Indeks Stoxx 600 bertambah 0,1 persen dengan hampir semua sektor saham menguat di tengah perdagangan yang sepi pada akhir 2023. Kenaikan itu membuat indeks di Eropa tersebut melonjak 12,64 persen pada 2023.

oleh Agustina Melani diperbarui 31 Des 2023, 17:56 WIB
Diterbitkan 31 Des 2023, 17:56 WIB
Ilustrasi saham di Bursa Efek London (Foto: Unsplash/Jamie Street)
Bursa saham Eropa menguat pada perdagangan Jumat, 29 Desember 2023. Dengan kenaikan bursa saham Eropa itu menunjukkan akhir yang positif untuk tahun yang solid. (Foto: Unsplash/Jamie Street)

Liputan6.com, Jakarta - Bursa saham Eropa menguat pada perdagangan Jumat, 29 Desember 2023. Dengan kenaikan bursa saham Eropa itu menunjukkan akhir yang positif untuk tahun yang solid.

Dikutip dari CNBC, Minggu (31/12/2023), indeks Stoxx600, indeks regional di Eropa menguat 12,64 persen pada 2023. Indeks ini menguat dari periode 2022 yang turun sebesar 12,9 persen.

Pada Jumat, 29 Desember 2023, indeks Stoxx bertambah 0,1 persen dengan hampir semua sektor saham menguat di tengah perdagangan yang sepi. Bursa saham London ditutup lebih awal dengan FTSE 100 di zona hijau.

Saham Grifols menjadi penggerak saham terbesar dengan naik 8,4 persen setelah mengumumkan akan menjual 20 persen saham di Shanghai RAAS kepada Haier senilai USD 1,8 miliar.

Indeks DAX di Jerman telah meningkat hampir 20 persen dibandingkan 2023 meski gambaran ekonomi negara itu suram.
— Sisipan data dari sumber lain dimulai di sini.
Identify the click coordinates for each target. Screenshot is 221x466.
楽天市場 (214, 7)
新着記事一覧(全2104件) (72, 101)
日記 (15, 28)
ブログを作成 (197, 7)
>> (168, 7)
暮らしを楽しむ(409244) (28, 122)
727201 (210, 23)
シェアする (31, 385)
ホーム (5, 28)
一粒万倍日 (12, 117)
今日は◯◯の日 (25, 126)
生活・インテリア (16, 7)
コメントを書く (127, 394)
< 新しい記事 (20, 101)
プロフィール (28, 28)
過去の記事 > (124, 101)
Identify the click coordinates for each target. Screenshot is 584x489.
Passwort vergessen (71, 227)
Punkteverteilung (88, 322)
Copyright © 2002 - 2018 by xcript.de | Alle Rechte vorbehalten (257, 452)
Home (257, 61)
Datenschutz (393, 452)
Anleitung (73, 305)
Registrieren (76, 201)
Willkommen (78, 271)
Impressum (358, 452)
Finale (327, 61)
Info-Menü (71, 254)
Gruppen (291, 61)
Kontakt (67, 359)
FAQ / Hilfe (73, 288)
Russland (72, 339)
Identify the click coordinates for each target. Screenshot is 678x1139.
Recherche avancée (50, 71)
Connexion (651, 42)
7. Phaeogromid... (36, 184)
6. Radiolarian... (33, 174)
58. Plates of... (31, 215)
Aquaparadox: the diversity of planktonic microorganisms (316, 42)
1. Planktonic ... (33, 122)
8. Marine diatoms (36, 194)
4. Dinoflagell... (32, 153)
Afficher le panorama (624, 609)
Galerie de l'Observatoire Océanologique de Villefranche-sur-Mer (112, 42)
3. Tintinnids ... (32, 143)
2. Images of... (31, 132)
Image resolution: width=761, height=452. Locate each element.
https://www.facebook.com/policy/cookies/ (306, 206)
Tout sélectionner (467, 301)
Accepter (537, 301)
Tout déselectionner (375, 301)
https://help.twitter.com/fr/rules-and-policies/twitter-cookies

Sementara itu, indeks CAC 40 Prancis dan FTSE 100 Inggris masing-masing naik 16,4 persen dan 3,64 persen.

Di bursa saham Amerika Serikat (AS) atau wall street, saham sedikit berubah pada perdagangan Jumat, 29 Desember 2023. Indeks S&P 500 mengejar rekor tertinggi baru pada hari terakhir perdagangan 2023.

Berdasarkan rilis data terbaru, termasuk klaim pengangguran pada perdagangan Kamis pekan ini menunjukkan pertumbuhan ekonomi Amerika Serikat melambat tanpa terhenti.

Di sisi lain, pasar bertaruh kemungkinan 72,8 persen, bank sentral Amerika Serikat (AS) atau the Federal Reserve (the Fed) akan mulai turunkan suku bunga setelah Maret 2024, menurut FedWatch CME.

Dalam pembacaan akhir tahun ini, inflasi tahunan Amerika Serikat telah melambat menjadi 3,1 persen pada November dari 6,4 persen pada Januari.

 

Soft Landing

Ilustrasi the Federal Reserve (Brandon Mowinkel/Unsplash)
Ilustrasi the Federal Reserve (Brandon Mowinkel/Unsplash)

Dibandingkan dengan penurunan menjadi 2,4 persen dari 8,5 persen di zona euro dan menjadi 3,9 persen dari 10,1 persen di Inggris. Keduanya juga memicu ekspektasi penurunan suku bunga pada 2024 di tengah perlambatan ekonomi yang tajam di kedua negara.

“Hilangnya momentum ekonomi Amerika Serikat (AS) pada akhir 2023 sesuai dengan pandangan dampak penuh dari kenaikan suku bunga the Federal Reserve AS yang agresif mungkin masih akan terjadi,” ujar Ekonom Berenberg.

"Meski pun demikian, the Fed tetap berada di jalur yang tepat untuk melakukan soft landing yang biasanya sulit dilakukan pada 2024. Pelonggaran inflasi telah mendorong pasar obligasi dan saham untuk memainkan tema pivot the Fed,” tulis Ekonom Berenberg.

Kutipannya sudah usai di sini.